7
再び目を覚ますと、夜が明けていた。
木目の天井が見えて、私は裸のままタオルケットを被っていた。
頭がボーッとするのは、だいぶ治まったようだった。
ふと先程のことを思い出して、泣きそうになった。
桐生さんは私のことをどうしたいんだろうか。
抱かれたからこそわからなくなった。好きな人にレイプされるなんて、こんなに苦しいことがあるんだ。
涙が出ようかというとき、スッと腰に腕が回されて、私は声にならない悲鳴を上げた。
ギョッとして振り向くと、裸のままの桐生さんがこちらを見つめていた。
「桐生さ、起きて、」
起きてたんですか、と言いたかったが、喉が最後まで音にしてくれなかった。
桐生さんはまた、あの聖母の顔立ちに戻っていた。
何かを恐れながら、私の髪に手を伸ばし、そっと、撫でた。
彼の表情が、申し訳ないことをした。愛してる。そう伝えていたから、更に気が動転してしまいそうだった。
「桐生さん。」
少しの沈黙のあと、ああ、と桐生さんは声に出した。
「桐生さんは、私をどうしたいんですか。」
桐生さんは一瞬困ったように顔を顰めたが、その後また穏やかな表情に戻って、
「好きだ。」
とだけ伝えた。
全然わからない、全然納得できない。どういうことなの。
「じゃあ、何でそんなに悲しんでいるんですか。」
沈黙が返ってきて、桐生さんは申し訳無さそうにしているばかりだった。……仕方ない。私は彼の腰にそっと手を回して、きゅっと自分を彼の方へ引き寄せた。

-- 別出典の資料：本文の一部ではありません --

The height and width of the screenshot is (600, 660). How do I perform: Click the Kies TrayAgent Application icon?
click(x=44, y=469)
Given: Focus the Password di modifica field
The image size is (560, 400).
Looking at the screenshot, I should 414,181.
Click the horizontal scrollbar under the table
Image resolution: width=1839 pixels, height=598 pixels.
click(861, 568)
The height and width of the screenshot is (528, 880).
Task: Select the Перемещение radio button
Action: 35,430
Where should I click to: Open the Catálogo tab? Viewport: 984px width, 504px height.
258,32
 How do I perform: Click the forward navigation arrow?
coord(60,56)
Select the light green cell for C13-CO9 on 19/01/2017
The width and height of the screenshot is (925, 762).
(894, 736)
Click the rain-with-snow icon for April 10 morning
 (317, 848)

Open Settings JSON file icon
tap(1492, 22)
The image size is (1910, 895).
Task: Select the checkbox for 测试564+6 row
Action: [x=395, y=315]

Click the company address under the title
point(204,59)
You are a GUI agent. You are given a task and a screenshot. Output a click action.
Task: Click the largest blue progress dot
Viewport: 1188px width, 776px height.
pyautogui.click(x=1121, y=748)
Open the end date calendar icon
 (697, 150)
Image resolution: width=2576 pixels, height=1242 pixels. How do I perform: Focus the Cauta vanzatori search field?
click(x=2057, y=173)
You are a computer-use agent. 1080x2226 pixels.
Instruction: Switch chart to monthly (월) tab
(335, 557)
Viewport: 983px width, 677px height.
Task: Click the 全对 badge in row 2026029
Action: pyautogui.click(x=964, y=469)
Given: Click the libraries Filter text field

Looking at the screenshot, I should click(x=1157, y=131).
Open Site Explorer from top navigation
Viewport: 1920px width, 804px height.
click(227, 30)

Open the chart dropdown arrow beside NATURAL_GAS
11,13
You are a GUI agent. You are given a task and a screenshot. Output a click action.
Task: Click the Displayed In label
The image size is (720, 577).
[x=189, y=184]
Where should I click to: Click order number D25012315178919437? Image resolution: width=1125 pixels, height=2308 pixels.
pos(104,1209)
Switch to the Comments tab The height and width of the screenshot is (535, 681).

彼の胸に顔を寄せて、自分の気持を伝えようとしてみる。
わからず屋には、優しくしないといけない。
「昔、」
ポツリと、頭の上から声が降ってきた。
「うん。」
私は彼の言葉に神経を集中させた。
「昔、好きなヤツがいたんだ。」
「……うん。」
「ソイツは、俺の目の前で、死んで」
「……。」
「俺はソイツのことを、忘れられずに、」
ああ、なるほど。
――だからお前には桐生は渡さねえよ。
この人は、呪われているのだな。